If you would like to answer the question with a), b) or c) replaced by some other standard property of commutative rings -- especially if it yields a different class of fields than in the first three questions -- please feel free.

Addendum: How about

d) a Dedekind domain if it is integrally closed?
e) a PID if it is integrally closed?

Answer 1

Regarding question (c), I can tell you exactly which integral domains have only Noetherian subrings by quoting the aptly titled Integral domains with Noetherian subrings by Robert Gilmer:

If $K$ is the field of fractions and $char(K)=0$, we just need $[K:\mathbb{Q}]<\infty$.

If $char(K)=p$ with prime subfield $k$, we need $K$ to be either finite or a finite algebraic extension of a $k[X]$ for some transcendental $X$.

I guess this pretty much restricts the answers to questions (a) and (b)...

Answer 2

For (a) and (b), when the characteristic is positive and K is not algebraic over the prime field, then there is a subring of the form k[t^2,t^3] which is not a PID and is not Dedekind.

When the characteristic is zero, for (b), since a Dedekind domain is required to be integrally closed by defition, once K is a number field different from Q, one can find proper subrings of the ring of integers, and these rings will not be integrally closed.

For (d), note that if R is Dedekind with field of fractions K, and if R' is any ring between R and K, then the local rings of R' (localisation with respect to a maximal ideal) will be a subset of the local rings of R. Thus they will all be DVRs. Since the ring of integers in an algebraic number field is Dedekind, this shows that for any number field K, we have that every integrally closed subring is a Dedekind domain.

Answer 3

Let me put together the previous two answers (plus epsilon) to give an answer to all three questions.

Step 1: By Gilmer's theorem, a field $K$ has all its subrings Noetherian iff:

(i) It is a finite extension of $\mathbb{Q}$, or
(ii) It is an algebraic extension of $\mathbb{F}_p$ or a finite extension of $\mathbb{F}_p(t)$.

Step 2: Suppose $K$ is a number field which is not $\mathbb{Q}$. We may write $K = \mathbb{Q}[\alpha]$ for some algebraic integer $\alpha$. Then $R = \mathbb{Z}[2\alpha]$ is a non-integrally closed subring of $K$ so is not a Dedekind domain. So the only field of characteristic $0$ which has every subring a Dedekind domain is $\mathbb{Q}$, in which case (by the previous question) every subring is a PID.

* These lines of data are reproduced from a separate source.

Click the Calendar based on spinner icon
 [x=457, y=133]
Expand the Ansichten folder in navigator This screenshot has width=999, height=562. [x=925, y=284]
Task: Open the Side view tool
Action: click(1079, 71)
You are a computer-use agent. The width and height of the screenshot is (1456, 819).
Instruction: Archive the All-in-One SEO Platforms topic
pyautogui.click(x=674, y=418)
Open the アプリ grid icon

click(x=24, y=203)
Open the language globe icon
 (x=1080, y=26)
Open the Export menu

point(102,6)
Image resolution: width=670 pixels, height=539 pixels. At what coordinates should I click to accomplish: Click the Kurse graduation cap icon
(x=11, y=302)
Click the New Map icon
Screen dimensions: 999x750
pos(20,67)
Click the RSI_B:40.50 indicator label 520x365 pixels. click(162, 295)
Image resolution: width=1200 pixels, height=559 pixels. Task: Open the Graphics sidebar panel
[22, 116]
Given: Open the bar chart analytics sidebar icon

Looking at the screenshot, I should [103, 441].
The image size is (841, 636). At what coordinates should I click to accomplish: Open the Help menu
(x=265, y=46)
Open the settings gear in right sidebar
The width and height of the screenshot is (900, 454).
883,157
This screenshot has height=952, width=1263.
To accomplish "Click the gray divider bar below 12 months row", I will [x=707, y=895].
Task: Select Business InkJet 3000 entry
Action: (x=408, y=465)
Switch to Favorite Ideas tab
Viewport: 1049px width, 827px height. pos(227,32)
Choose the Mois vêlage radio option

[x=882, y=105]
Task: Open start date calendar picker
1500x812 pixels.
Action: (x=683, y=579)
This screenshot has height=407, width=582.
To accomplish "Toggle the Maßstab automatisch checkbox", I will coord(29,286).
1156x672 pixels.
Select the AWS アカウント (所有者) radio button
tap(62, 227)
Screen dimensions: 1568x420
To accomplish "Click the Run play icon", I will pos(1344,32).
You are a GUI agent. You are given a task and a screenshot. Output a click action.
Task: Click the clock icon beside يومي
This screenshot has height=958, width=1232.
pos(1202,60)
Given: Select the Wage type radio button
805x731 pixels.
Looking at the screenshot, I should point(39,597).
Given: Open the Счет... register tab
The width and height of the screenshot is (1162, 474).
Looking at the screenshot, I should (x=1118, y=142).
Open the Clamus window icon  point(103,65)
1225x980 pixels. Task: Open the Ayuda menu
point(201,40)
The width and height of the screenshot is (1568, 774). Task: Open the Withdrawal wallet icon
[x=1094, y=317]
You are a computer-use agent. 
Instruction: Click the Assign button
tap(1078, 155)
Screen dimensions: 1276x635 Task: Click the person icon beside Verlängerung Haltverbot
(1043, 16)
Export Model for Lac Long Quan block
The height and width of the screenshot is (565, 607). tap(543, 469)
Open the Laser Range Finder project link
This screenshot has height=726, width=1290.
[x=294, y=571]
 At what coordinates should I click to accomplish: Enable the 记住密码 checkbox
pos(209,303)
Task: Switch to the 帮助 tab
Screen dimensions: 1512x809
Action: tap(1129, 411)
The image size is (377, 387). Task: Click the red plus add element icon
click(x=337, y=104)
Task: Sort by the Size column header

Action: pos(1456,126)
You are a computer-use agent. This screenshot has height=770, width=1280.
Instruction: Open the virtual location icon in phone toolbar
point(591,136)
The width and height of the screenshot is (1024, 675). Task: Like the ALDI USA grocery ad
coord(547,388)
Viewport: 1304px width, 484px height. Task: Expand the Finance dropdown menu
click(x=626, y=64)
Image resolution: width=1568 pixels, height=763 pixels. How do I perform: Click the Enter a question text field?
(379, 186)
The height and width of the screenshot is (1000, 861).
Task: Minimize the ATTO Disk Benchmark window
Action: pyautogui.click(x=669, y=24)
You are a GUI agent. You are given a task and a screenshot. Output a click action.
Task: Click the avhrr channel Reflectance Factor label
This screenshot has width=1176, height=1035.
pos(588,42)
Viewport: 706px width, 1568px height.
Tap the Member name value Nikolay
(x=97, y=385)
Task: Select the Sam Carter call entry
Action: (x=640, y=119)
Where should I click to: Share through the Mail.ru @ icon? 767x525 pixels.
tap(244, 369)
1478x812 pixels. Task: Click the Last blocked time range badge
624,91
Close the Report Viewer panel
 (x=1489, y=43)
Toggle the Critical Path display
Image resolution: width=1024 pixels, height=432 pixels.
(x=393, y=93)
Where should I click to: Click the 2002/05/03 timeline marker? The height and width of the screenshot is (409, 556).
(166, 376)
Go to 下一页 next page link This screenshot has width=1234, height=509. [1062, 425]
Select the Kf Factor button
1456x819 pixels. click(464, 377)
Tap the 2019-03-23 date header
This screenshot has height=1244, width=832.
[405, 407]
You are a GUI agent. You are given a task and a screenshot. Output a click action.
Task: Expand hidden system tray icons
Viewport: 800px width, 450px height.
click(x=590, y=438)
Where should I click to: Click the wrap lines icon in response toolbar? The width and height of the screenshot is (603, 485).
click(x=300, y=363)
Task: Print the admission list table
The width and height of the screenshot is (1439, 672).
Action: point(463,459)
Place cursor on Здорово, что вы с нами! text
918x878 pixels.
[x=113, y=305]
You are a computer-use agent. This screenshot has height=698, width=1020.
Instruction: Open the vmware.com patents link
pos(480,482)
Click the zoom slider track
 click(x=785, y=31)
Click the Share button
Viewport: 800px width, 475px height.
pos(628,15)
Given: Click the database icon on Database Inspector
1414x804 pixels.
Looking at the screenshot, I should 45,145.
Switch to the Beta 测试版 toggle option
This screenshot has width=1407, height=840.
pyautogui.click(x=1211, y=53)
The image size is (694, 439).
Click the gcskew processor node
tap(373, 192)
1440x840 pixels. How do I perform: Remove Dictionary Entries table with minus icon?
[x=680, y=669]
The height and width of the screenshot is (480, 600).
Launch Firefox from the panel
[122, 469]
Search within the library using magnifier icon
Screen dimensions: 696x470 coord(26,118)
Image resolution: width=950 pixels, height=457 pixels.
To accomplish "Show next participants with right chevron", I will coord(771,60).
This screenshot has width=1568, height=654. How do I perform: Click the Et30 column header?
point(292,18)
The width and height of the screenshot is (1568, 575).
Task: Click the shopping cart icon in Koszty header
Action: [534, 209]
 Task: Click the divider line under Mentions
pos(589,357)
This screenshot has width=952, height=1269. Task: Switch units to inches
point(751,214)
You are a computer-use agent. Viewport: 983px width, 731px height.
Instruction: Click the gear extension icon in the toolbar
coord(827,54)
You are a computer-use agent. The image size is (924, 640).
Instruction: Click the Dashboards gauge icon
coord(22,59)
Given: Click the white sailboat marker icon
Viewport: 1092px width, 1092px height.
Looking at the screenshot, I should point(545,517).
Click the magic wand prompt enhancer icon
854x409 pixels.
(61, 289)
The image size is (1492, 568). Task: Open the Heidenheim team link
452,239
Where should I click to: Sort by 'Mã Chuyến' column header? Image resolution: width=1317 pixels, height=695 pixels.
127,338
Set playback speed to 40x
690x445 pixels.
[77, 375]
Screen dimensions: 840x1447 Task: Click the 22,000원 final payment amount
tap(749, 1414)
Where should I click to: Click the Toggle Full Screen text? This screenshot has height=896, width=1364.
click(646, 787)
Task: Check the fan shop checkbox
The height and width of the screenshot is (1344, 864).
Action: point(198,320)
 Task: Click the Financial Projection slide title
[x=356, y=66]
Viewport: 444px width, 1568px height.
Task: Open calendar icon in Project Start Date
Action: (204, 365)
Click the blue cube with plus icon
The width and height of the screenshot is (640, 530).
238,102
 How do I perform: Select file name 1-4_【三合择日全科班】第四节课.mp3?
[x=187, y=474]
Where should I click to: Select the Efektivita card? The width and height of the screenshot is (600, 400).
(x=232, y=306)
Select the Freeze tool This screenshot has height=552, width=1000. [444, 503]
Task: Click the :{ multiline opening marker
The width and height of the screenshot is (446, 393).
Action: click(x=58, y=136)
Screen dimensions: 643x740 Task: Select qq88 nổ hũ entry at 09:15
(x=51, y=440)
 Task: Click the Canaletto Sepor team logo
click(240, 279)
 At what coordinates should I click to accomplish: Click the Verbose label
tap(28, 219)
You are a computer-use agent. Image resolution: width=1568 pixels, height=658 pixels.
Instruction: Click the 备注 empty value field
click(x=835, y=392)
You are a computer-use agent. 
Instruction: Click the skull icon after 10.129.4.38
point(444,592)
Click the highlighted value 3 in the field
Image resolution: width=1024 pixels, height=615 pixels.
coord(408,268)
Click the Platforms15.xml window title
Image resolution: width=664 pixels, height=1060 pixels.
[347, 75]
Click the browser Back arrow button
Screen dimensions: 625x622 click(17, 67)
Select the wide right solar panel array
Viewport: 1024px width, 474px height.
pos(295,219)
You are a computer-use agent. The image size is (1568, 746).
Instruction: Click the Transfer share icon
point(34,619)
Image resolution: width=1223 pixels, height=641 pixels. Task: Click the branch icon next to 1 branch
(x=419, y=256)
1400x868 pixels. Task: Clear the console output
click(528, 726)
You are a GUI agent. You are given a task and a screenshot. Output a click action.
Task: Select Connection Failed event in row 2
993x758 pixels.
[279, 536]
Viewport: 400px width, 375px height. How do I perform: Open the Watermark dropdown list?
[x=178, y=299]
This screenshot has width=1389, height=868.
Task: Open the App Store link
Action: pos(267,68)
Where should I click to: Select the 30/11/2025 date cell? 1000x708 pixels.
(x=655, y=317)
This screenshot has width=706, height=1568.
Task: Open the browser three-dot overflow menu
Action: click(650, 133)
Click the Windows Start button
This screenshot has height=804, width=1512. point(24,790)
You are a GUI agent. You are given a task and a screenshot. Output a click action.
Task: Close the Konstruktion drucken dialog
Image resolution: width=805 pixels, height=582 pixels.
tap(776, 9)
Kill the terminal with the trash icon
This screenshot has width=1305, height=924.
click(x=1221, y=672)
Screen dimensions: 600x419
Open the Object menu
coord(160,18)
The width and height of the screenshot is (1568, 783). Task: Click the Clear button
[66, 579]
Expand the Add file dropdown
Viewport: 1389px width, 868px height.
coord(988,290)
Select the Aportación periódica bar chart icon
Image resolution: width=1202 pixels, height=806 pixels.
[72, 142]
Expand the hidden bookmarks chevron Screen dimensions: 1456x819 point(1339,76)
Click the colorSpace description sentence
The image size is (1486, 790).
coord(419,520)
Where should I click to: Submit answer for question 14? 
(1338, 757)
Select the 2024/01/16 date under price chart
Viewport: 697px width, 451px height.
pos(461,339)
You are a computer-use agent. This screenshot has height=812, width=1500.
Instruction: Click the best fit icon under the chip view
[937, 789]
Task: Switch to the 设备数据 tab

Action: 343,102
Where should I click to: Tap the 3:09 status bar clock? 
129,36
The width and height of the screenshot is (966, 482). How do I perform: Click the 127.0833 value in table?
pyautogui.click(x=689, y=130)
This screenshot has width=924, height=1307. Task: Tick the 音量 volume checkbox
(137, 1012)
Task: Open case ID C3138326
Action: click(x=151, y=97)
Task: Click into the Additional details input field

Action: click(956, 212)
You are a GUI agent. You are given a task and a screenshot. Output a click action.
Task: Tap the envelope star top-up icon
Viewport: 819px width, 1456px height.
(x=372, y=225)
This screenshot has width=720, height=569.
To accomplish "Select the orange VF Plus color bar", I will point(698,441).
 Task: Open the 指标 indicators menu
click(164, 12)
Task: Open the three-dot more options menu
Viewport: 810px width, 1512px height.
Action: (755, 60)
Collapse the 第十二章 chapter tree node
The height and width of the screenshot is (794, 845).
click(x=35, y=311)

Step 3: Suppose $K$ has characteristic $p > 0$. If $K$ is algebraic over $\mathbb{F}_p$, then every subring is a field, hence also Dedekind and a PID. If $K$ is a finite extension of $\mathbb{F}_p(t)$ then it admits a subring of the form $\mathbb{F}_p[t^2,t^3]$, which is not integrally closed.

So the fields for which every subring is a Dedekind ring are $\mathbb{Q}$ and the algebraic extensions of $\mathbb{F}_p$. For all such fields, every subring is in fact a PID.